Oddly, properly applied Objectivism leads to tyranny. The Galt Oath was required of all residents of Atlas Shrugged’s Objectivist utopia. Adherence to the oath was mandatory for anyone who wanted to do business there; rejection led to starvation or exile. This is force and tyranny in action. What would happen if an entire country (which is where the ends of Atlas Shrugged is heading) adopted Objectivist principles like that? What would happen to Christians who refused to agree to that oath because they lived for Jesus rather than themselves? They would become incapable of buying and selling in that society and would starve. Forget charity! Objectivism is fundamentally opposed to altruism and sacrifice.
Marx created his idea of communism as the means to end capitalistic and industrialist tyranny and bring freedom to the workers. He did not anticipate the failure of his philosophy in totalitarian states like Cuba, North Korea, and the Soviet Union. It is sadly ironic that Rand’s liberty-laden response to Marx failed to anticipate those same despotic consequences.
One final example of how properly applied Objectivism is soul-crushing: love is seen as nothing more than an exchange of services in the Objectivist world. Love for another person is designed to be a reflection of yourself. That may sound crass, but the Objectivist characters in We The Living, The Fountainhead, and Atlas Shrugged said that countless times. The constant changing of romantic partners in those books reinforces that even more; thrice, Dagny Taggert switched her romantic partners among the main industrialists in Atlas Shrugged, and all three of them embraced it. Love is not about self-giving or self-sacrifice, but about self-elevation – which is perfectly rational if you can never live for the sake of another or ask another to do the same for you.
This is a problem with children. All the children in Rand’s fiction happened to be hyper-industrialists and she barely spoke on the subject elsewhere. In a 1964 interview with Playboy she said that motherhood can be a legitimate career as long as the mother sees it as a science rather than emotional fulfillment. That is the best Objectivism can do with parenthood. Rand recognizes that children need parents and acknowledges that it is okay to be a parent and to love your child as long as the motivation is self-interest.
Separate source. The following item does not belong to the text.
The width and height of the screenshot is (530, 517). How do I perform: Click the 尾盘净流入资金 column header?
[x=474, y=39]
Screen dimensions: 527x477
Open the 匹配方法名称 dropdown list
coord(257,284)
But Rand has to pretend that children are pets, not people, in order to be consistent. Children are dependent upon other people for their existence and do not voluntarily add anything of their own merit to the world. They do not exchange goods and services to gain the love of the parent. An infant cannot consent to submit to a parent, much less to be brought into existence. And what happens when the parent is no longer interested in parenting? Objectivism, if taken consistently, says that the parent should have no obligation to continue providing for the child. Orphanages or foster systems are also out, since they are a form of charity and non-transactional love.
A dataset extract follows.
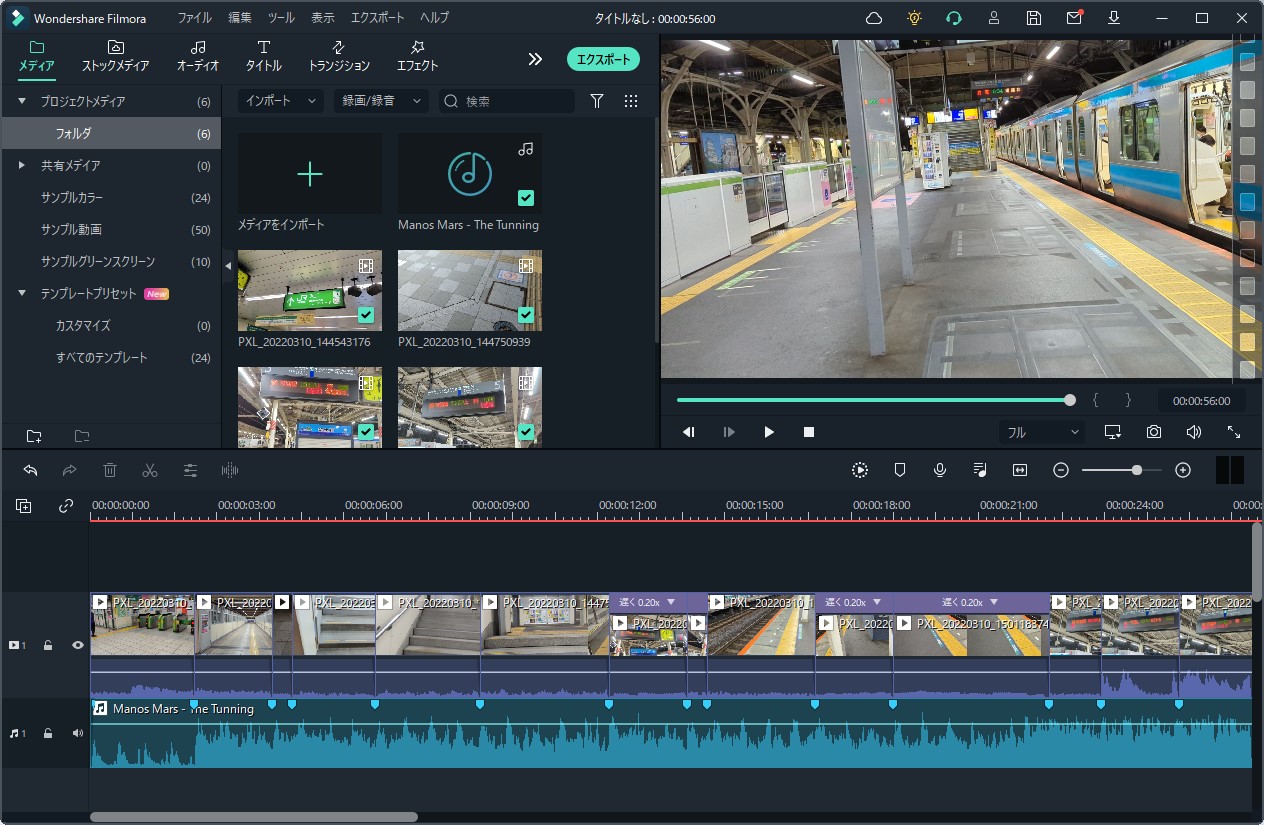1264x825 pixels.
Task: Open voiceover recording microphone icon
Action: coord(940,470)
Raising children out of obligation, joy, pity, or a non-transactional understanding of love contradicts everything that Objectivism preaches. Having nonconsensual authority over a child fundamentally contradicts Objectivism. The example of children clearly demonstrates that Objectivism’s functionality breaks down quickly when confronted with reality.
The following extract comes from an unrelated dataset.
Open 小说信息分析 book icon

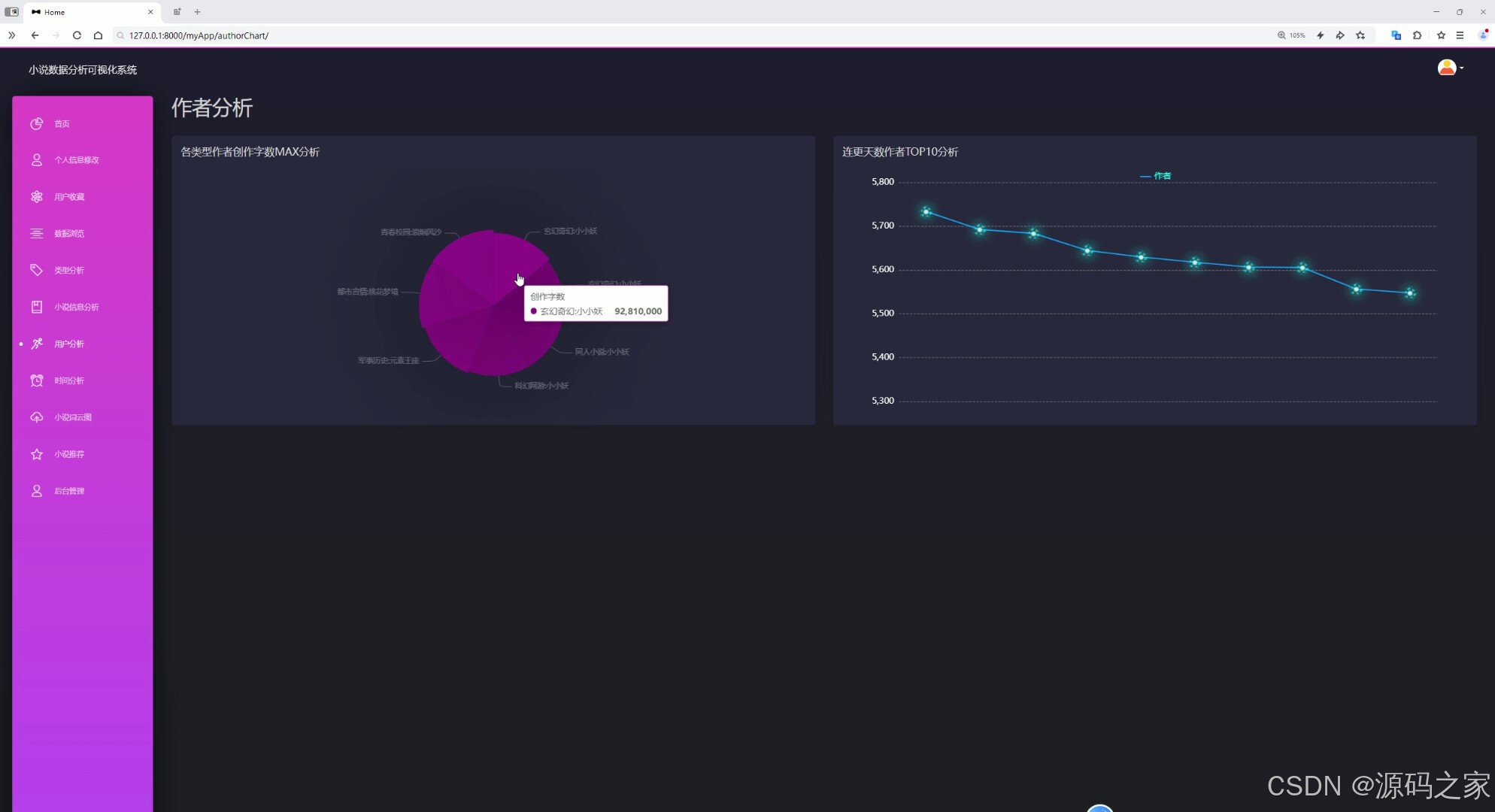pyautogui.click(x=36, y=307)
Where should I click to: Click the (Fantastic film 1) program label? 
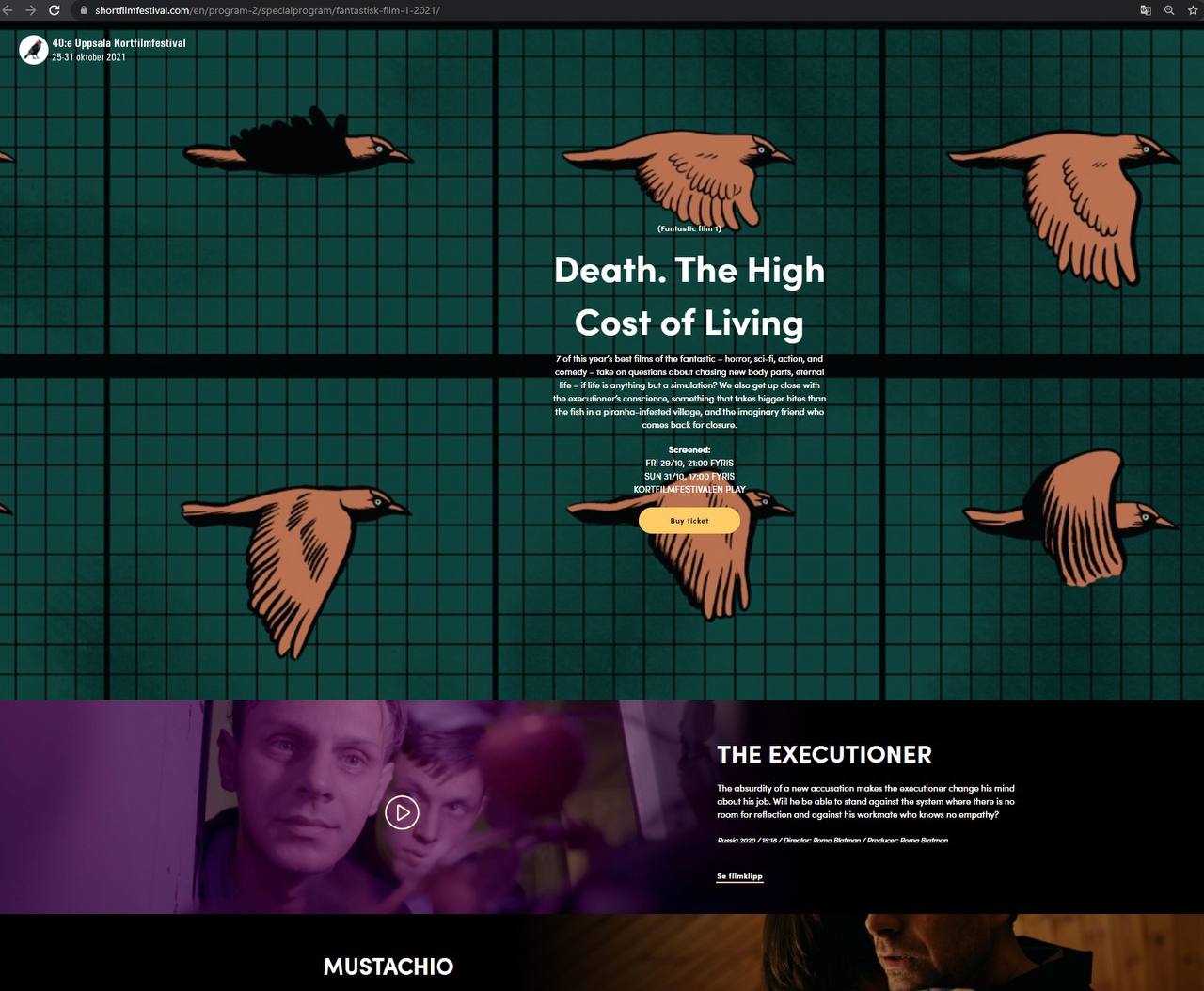(689, 228)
Objectivism is as antithetical to Christianity as any other form of Humanism, and John Galt and Ayn Rand are as much enemies of Jesus as any pagan. Galt’s creed glorifies man as god and rejects any need for Jesus as savior, denies that there is any sin but compassion, and any God greater than humanity. Objectivism’s inconsistencies render it rationally illegitimate, and its ethics set it up in stark opposition to Christianity.